The IPN delegation also laid flowers at the monument dedicated to Ryszard Siwiec at the headquarters of the Institute for the Study of Totalitarian Regimes. In 2009, the street where the Czech Institute is located was renamed in honor of a Pole, Ryszard Siwiec, who, in protest against the Warsaw Pact invasion of Czechoslovakia, set himself on fire on 8 September 1968, during a nationwide harvest festival at a stadium in Warsaw.

- Those of you who still have a spark of humanity and human feelings inside your hearts, come to your senses! Hear my cry, the cry of an ordinary man, the son of a nation which loves its own and other nations’ freedom above all, even more than his own life, come to your senses! It's not too late! - Siwiec called out.

 

 

 

 

On 4 April 2022, the Deputy President of the IPN, Prof.Karol Polejowski decorated Antoni Wręga, Chargé d’Affaires of the Polish Embassy in Prague, with  the Cross of Freedom and Solidarity. The ceremony took place at the Polish Embassy in Prague.

The Cross of Freedom and Solidarity was established by the Seym on 5 August 2010. It was awarded for the first time in June 2011 on the occasion of the 35th anniversary of social protests in Radom.
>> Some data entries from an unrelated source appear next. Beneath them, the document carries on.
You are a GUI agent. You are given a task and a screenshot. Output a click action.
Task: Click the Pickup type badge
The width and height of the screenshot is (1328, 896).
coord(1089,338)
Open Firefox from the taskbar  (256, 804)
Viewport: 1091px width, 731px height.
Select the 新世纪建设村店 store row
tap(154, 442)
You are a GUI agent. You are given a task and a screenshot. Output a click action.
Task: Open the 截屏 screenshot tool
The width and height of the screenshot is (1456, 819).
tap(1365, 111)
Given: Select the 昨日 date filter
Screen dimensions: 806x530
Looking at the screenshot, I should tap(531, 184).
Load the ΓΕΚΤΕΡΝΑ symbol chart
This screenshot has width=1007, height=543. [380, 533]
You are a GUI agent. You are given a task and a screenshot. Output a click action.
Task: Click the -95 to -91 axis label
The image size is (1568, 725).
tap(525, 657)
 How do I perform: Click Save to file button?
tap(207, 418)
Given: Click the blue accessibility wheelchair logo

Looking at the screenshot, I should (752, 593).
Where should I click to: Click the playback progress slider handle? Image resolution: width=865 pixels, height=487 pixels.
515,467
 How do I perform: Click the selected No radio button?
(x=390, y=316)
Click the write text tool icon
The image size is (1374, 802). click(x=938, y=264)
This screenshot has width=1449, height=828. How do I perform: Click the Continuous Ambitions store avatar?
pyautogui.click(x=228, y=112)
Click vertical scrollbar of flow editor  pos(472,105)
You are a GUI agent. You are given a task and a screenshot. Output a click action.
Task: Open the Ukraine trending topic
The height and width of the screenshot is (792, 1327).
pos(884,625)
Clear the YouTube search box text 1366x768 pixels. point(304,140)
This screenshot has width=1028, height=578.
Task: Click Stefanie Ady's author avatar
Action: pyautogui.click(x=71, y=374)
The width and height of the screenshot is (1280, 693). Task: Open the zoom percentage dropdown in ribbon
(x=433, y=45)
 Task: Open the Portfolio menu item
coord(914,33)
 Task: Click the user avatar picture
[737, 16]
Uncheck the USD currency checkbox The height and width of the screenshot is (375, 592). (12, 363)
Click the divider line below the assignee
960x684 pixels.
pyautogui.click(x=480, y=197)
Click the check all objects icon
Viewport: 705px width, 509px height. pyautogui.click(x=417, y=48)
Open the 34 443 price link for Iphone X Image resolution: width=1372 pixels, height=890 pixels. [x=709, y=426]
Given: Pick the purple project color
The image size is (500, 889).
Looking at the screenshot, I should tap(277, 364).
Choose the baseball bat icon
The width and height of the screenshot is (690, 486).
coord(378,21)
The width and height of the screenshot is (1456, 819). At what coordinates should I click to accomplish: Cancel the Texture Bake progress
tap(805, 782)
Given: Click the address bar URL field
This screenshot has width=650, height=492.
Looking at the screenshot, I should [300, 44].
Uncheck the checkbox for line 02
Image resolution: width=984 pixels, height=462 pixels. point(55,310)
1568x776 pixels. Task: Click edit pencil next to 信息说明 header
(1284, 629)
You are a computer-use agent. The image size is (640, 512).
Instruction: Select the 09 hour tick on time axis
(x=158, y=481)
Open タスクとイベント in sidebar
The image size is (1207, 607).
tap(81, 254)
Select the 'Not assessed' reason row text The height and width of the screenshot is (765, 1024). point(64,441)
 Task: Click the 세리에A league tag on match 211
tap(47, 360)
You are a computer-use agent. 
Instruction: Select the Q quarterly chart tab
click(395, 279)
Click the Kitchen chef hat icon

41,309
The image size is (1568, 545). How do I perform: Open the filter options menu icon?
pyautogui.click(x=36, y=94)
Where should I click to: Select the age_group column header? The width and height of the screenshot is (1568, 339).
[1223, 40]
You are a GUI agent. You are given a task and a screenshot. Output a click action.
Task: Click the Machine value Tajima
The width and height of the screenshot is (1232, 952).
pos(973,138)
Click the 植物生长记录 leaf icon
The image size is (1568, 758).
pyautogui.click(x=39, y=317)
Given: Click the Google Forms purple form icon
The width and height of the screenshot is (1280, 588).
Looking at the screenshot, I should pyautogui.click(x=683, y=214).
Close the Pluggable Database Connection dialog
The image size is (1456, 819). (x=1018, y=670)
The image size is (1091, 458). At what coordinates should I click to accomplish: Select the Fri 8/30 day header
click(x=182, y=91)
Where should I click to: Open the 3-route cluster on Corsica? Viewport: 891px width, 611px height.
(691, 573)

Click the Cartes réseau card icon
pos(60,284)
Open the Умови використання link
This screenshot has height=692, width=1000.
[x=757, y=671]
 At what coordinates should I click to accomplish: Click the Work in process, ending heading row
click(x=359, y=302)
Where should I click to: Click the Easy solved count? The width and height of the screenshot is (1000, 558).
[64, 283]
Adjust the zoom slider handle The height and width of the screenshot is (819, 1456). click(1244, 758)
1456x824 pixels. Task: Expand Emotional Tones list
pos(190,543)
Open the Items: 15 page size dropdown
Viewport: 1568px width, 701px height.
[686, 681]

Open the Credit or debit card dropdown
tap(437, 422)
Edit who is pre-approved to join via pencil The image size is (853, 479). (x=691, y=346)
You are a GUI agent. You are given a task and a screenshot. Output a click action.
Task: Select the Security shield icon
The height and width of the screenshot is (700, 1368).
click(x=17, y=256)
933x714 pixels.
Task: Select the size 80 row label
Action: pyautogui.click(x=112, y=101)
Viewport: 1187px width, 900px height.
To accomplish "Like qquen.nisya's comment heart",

The cross is awarded by the President of the Republic of Poland, at the request of the President of the IPN, to activists of the opposition to the communist dictatorship, for activities aimed at regaining independence and sovereignty by Poland, and respecting human rights in the former communist People's Republic of Poland. The Cross of Freedom and Solidarity is modeled on the Independence Cross of the Second Polish Republic.

 

 

 

 

The next day, the IPN delegation visited the  Security Service Archive. Representatives of the IPN also visited the Polish Institute in Prague, one of twenty-four Polish Institutes in the world, whose main goal is to spread the knowledge about Polish culture, history and society. They met with the director of the Institute, Maciej Ruczaj, and his deputy, Wojciech Bednarski.

The Institute is part of the Ministry of Foreign Affairs of the Republic of Poland, one of the representative offices of the Republic of Poland in the Czech Republic (apart from the Embassy of the Republic of Poland in Prague, the Consulate of the Republic of Poland in Prague and the Consulate General of the Republic of Poland in Ostrava). It is a continuation of the cultural department of the Embassy of the Republic of Poland from the 1920s. After World War II, it operated as the House of Polish Culture at the corner of Wacław Square and Jindřišska Street, and from 1994 as the Polish Institute. Currently, its headquarters are located in the old center of Prague, in the Little Square, in a medieval house, the entrance to which is at 27 Karlova Street.